American Animals (15)
TAKE the heist gone awry scenario of The Killing, add a dash of banter from Reservoir Dogs, some of the chutzpah of Ocean’s 11, give it a little Heat, and what do you have? A smart, suspenseful drama, whose young protagonists have watched too many crime movies, have a romanticised idea of themselves as art thieves but, like most of their film heroes, come to learn that crime really doesn’t pay.
In 2012 the British writer/director Bart Layton made The Imposter, a documentary about a French conman who successfully persuaded a Texas family that he was their long-lost son. It seemed too preposterous to be true, and yet it was.
Layton’s skill in dealing with “stranger than fiction” stories puts him in good stead for his new film. This time, it’s not a documentary but a fictionalised version of a true story. That in itself is commonplace. But here Layton includes the real protagonists on screen, who recall their experiences in between scenes of actors dramatiSing them.
The result is both a highly entertaining crime thriller and a thoughtful rumination on the consequences of crime. And despite its fun with movie references, it’s extremely original.
In 2003, in Lexington, Kentucky, four middle-class young men get together for a daring heist. Their target: $12m of rare books, including a copy of Darwin’s On The Origin of Species, held in a special collections library of one of their colleges. Security is light, with only an elderly female librarian barring their way. Nevertheless, the robbery needs to be carefully planned.
This is no average gang: early 20s, with comfortable lives and non-existent rap sheets. The idea is hatched, almost accidentally, by conscientious art student Spencer (Barry Keoghan) and rebellious Warren (Evan Peters), who’s about to drop out of his sports scholarship. They then enlist intense accountancy student Eric (Jared Abrahamson) and well-off fitness fanatic Chas (Barry Jenner). About all these four have in common is that they’re outsiders, loners, looking for a break from what they regard as their mediocre lives.
Their adventure could have ended in the planning, which is largely shaped by Google and favourite crime films. Some of their notions, such as disguising themselves as old men, are engagingly inept. All but Warren seem to think they’ll never actually go through with it. Until they do.

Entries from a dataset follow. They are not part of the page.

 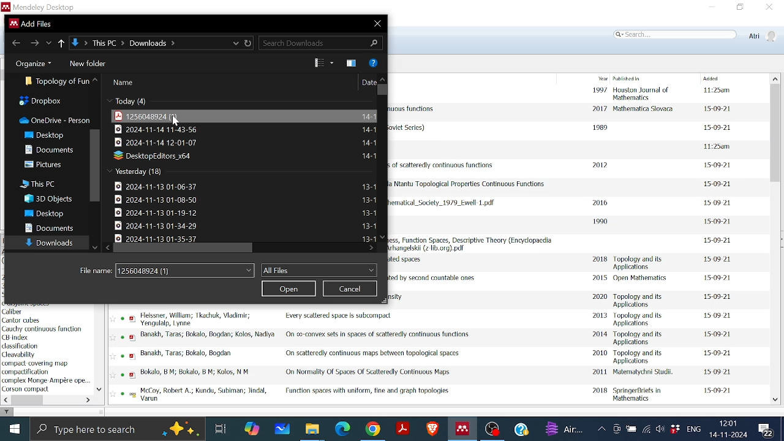 I want to click on Language, so click(x=693, y=428).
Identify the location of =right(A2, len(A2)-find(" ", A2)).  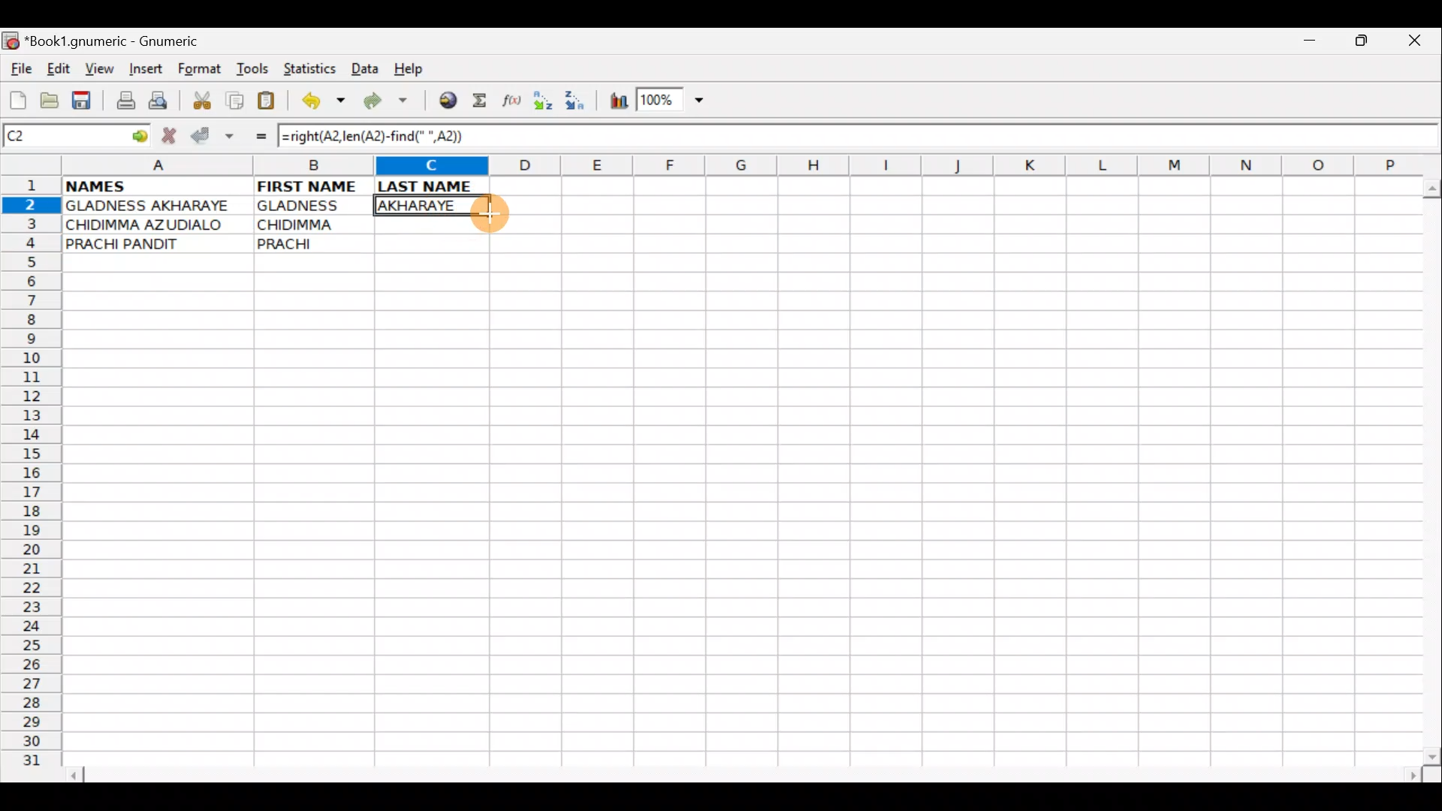
(377, 136).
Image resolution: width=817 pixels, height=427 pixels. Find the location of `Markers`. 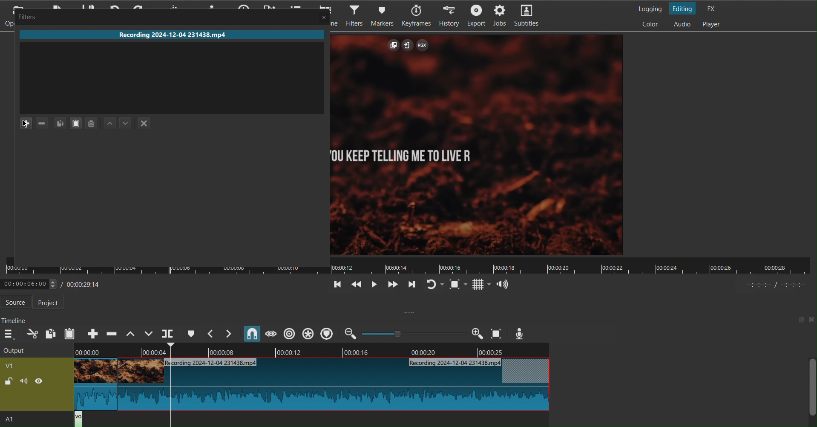

Markers is located at coordinates (385, 15).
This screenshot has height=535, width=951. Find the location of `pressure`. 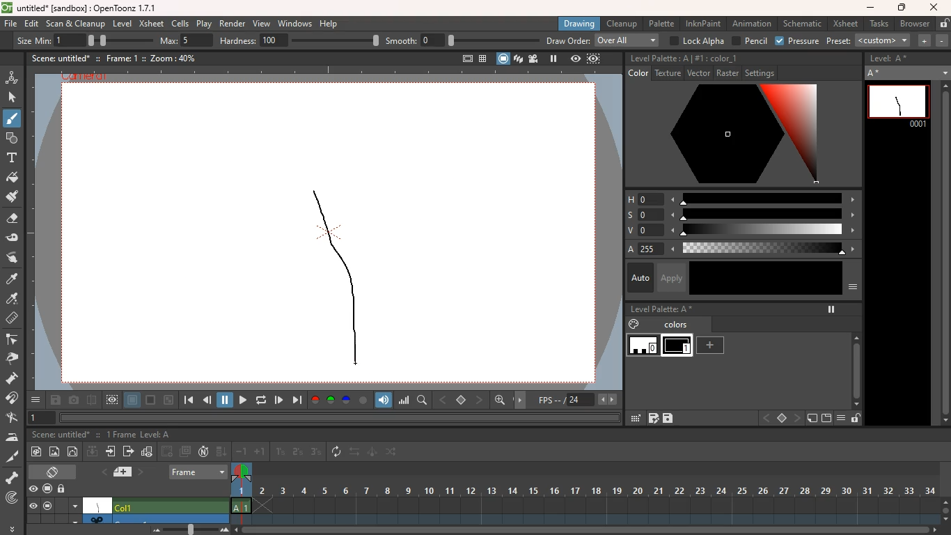

pressure is located at coordinates (797, 41).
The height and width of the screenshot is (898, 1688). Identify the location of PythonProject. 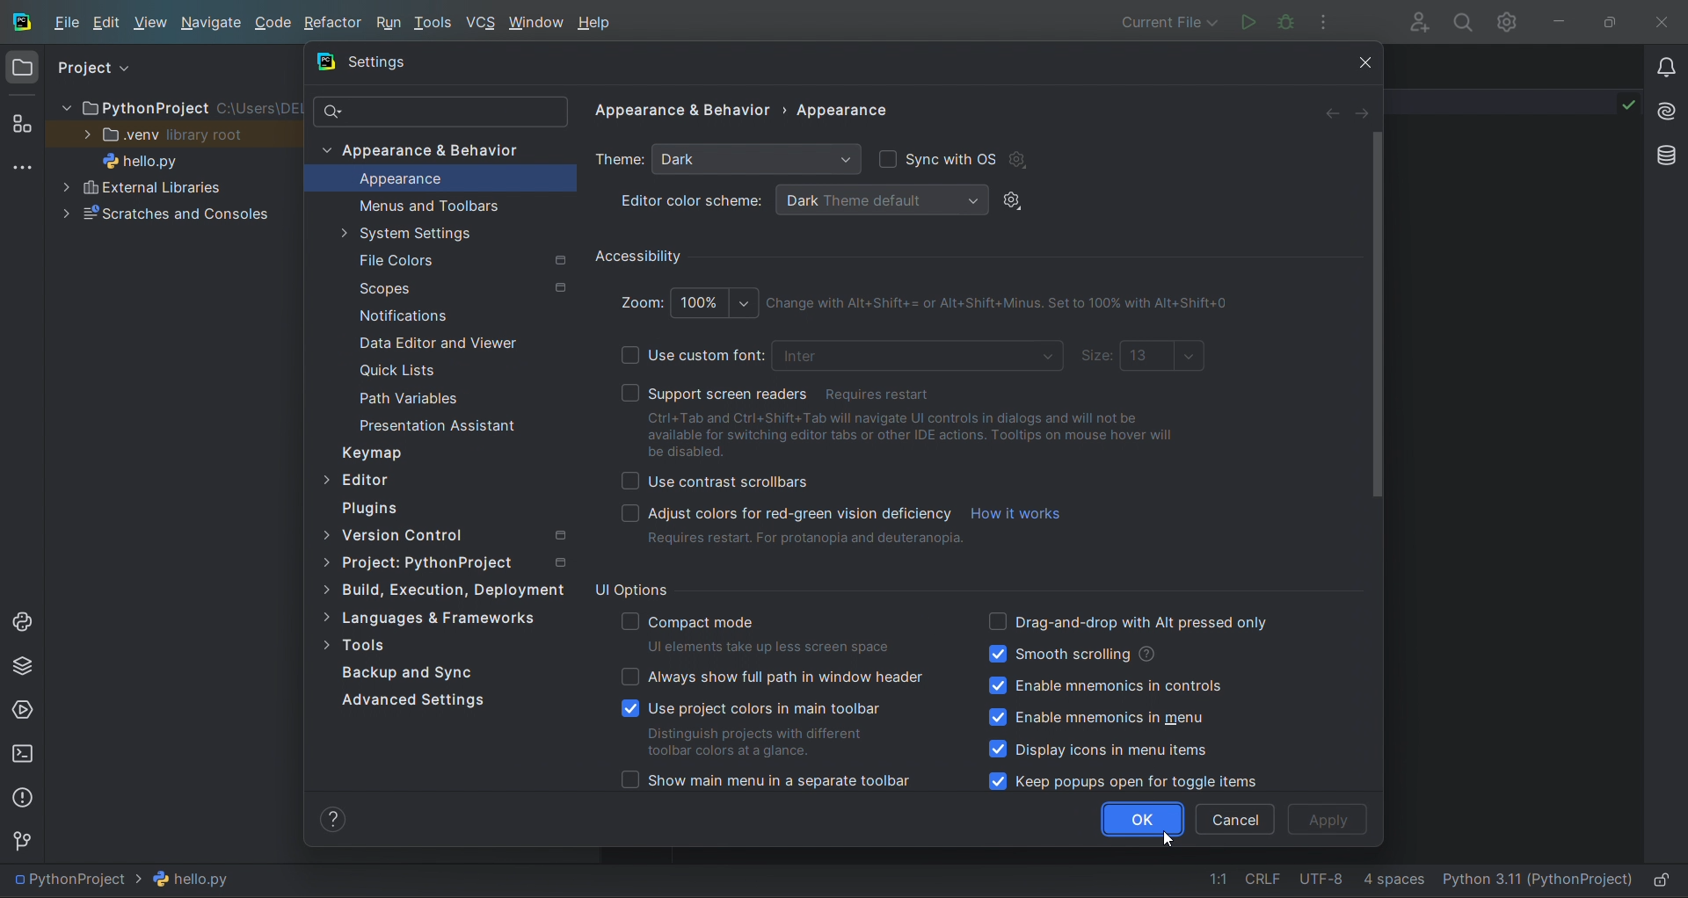
(172, 108).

From the outset, Layton plays post-modern games, interspersing the planning of the robbery with reflections from family and teachers who insist that the quartet were “pretty darn good kids” and unlikely robbers. Later, the real Spencer and co relate their versions of what happened, each subtly different to the others – which raises the question, could they really have trusted each other?
This is lithe, inventive storytelling, stylishly shot, with Layton modulating the tone from comic beginnings towards something dark and reflective as the crime finally unfolds. Of the cast, the standouts are young Irishman Barry Keoghan, whose earnest, introverted Spencer is light years away from his breakout performance last year as the psychotic stalker in The Killing Of A Sacred Deer; Peters, whose energy drives the film; and Ann Dowd – Aunt Lydia in The Handmaid's Tale on television – who lends painful depth to the luckless librarian. Appropriately, the real foursome actually come across well themselves, with Warren Lipka having some kind of strange on-camera charisma.
Sometimes a film can be too clever or tricksy for its own good. But like one of the directors cited by the gang, Tarantino, Bart Layton not only avoids the pitfalls of over-egging, but makes a thriller that is more than the sum of its many parts.